» **EXERCISE DESCRIPTION**
Find the line with "Toggle the favorites heart focus filter" in the records below. Copy it and every line after it, up to and including the line with "1472x1168 pixels.".

Stored items
-- -- --

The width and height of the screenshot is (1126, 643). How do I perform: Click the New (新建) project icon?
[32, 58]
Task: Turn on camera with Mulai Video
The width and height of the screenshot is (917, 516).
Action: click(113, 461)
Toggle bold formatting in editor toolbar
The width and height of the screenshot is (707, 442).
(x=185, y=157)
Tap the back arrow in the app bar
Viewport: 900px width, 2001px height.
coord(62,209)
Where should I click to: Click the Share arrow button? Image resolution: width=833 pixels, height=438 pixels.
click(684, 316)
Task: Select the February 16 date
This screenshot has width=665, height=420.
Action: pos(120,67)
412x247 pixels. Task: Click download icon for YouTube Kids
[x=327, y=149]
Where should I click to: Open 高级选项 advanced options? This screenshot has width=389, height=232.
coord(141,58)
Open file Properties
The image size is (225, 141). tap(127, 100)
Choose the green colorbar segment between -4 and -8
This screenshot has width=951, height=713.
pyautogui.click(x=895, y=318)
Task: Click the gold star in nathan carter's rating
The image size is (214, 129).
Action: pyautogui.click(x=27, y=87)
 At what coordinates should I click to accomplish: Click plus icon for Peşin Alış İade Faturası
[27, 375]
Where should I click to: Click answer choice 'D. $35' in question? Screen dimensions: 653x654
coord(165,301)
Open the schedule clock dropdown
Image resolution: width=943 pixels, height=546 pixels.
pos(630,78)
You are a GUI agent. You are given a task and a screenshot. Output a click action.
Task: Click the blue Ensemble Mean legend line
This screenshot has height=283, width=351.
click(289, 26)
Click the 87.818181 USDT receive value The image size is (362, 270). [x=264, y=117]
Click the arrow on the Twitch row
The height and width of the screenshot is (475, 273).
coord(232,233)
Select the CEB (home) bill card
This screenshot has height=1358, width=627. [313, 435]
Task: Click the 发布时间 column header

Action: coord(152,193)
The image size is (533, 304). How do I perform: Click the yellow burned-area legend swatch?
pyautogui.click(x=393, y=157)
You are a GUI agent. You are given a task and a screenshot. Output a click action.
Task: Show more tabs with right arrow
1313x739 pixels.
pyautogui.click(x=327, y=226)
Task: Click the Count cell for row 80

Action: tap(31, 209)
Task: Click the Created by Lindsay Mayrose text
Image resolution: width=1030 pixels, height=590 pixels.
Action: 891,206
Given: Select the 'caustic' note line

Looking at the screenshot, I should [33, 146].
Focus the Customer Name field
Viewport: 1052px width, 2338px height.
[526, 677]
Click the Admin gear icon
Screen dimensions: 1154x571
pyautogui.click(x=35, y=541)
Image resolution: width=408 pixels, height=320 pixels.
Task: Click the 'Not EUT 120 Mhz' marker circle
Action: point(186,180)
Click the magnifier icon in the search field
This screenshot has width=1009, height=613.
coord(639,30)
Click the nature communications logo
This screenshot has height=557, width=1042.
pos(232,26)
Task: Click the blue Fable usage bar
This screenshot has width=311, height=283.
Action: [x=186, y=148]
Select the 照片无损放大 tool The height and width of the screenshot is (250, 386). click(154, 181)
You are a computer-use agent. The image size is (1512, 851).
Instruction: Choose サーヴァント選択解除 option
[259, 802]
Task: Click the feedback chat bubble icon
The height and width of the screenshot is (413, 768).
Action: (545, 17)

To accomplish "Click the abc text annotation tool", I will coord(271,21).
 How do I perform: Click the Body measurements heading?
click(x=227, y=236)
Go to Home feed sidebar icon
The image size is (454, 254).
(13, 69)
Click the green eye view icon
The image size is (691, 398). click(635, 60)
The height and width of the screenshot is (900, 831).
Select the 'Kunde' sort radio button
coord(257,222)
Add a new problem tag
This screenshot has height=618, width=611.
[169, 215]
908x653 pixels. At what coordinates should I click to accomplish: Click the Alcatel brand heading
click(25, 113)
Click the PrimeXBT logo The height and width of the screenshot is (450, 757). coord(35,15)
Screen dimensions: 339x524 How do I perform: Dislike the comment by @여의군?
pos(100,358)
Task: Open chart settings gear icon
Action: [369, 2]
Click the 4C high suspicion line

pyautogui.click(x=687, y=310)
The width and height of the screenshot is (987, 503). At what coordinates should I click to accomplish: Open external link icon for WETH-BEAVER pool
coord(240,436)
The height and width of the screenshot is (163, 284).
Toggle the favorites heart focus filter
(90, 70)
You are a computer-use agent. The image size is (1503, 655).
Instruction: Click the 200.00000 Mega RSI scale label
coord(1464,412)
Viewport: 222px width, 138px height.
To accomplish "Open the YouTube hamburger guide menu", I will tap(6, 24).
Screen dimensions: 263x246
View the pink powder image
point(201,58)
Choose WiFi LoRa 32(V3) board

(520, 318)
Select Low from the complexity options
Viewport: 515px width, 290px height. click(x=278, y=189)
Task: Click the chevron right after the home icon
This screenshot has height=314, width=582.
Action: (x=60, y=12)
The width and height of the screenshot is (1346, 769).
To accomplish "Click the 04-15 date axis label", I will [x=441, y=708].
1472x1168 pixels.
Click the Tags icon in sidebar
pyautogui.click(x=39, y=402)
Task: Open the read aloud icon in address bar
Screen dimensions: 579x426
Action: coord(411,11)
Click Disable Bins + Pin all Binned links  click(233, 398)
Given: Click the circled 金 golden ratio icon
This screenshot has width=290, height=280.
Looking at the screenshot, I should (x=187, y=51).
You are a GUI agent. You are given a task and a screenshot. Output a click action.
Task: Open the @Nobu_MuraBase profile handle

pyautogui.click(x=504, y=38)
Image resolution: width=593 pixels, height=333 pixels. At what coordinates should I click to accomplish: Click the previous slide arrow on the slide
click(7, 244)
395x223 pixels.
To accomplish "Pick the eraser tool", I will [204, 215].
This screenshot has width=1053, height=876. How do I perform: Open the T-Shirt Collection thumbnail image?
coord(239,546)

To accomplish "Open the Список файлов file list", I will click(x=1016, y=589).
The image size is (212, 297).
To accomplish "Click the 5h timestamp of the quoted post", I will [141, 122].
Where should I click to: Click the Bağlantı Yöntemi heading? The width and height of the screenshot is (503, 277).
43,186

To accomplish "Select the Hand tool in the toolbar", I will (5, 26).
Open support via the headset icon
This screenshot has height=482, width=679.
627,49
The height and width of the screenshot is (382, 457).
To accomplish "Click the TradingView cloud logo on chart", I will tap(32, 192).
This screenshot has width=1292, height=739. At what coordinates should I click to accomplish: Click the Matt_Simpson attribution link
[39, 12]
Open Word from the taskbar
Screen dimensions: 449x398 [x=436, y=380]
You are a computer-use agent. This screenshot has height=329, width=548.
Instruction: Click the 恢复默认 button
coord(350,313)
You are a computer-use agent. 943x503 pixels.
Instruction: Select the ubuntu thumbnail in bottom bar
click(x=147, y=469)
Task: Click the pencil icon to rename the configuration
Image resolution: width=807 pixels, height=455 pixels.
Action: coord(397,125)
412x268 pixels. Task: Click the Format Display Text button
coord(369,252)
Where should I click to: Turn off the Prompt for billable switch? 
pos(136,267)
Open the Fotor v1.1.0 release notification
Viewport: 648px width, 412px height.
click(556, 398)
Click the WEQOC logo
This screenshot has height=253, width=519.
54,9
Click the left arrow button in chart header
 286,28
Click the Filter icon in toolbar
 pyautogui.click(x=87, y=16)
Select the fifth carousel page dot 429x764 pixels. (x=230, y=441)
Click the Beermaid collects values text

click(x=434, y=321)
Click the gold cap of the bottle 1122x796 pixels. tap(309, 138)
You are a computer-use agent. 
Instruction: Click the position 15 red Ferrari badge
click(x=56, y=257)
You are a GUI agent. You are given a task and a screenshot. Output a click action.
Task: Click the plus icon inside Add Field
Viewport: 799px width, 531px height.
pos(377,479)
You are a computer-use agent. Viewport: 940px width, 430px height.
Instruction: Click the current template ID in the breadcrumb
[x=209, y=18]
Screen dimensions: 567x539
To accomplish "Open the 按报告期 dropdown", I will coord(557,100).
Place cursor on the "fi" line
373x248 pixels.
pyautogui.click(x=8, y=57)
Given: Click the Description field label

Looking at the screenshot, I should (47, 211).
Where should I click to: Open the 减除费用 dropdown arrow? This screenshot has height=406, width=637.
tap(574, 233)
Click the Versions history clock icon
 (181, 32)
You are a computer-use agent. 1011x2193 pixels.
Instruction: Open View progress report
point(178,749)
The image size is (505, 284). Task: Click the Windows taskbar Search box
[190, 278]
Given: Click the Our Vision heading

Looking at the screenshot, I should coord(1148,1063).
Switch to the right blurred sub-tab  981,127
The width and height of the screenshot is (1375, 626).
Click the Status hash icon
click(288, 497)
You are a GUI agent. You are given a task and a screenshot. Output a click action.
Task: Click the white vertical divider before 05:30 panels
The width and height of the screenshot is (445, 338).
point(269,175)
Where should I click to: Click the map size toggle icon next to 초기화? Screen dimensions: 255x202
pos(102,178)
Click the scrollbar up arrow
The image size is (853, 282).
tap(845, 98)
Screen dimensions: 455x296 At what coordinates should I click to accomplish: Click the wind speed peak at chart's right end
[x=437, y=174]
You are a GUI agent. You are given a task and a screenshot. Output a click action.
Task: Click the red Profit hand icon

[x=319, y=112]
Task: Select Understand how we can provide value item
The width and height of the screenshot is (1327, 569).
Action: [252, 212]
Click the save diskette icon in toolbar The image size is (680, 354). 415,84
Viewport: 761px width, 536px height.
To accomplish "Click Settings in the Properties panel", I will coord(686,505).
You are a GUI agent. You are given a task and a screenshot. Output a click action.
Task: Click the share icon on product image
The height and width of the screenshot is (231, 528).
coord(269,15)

-- -- --

» **YOUR RESPONSE**
Toggle the favorites heart focus filter
(90, 70)
You are a computer-use agent. The image size is (1503, 655).
Instruction: Click the 200.00000 Mega RSI scale label
coord(1464,412)
Viewport: 222px width, 138px height.
To accomplish "Open the YouTube hamburger guide menu", I will tap(6, 24).
Screen dimensions: 263x246
View the pink powder image
point(201,58)
Choose WiFi LoRa 32(V3) board

(520, 318)
Select Low from the complexity options
Viewport: 515px width, 290px height. click(x=278, y=189)
Task: Click the chevron right after the home icon
This screenshot has height=314, width=582.
Action: (x=60, y=12)
The width and height of the screenshot is (1346, 769).
To accomplish "Click the 04-15 date axis label", I will [x=441, y=708].
1472x1168 pixels.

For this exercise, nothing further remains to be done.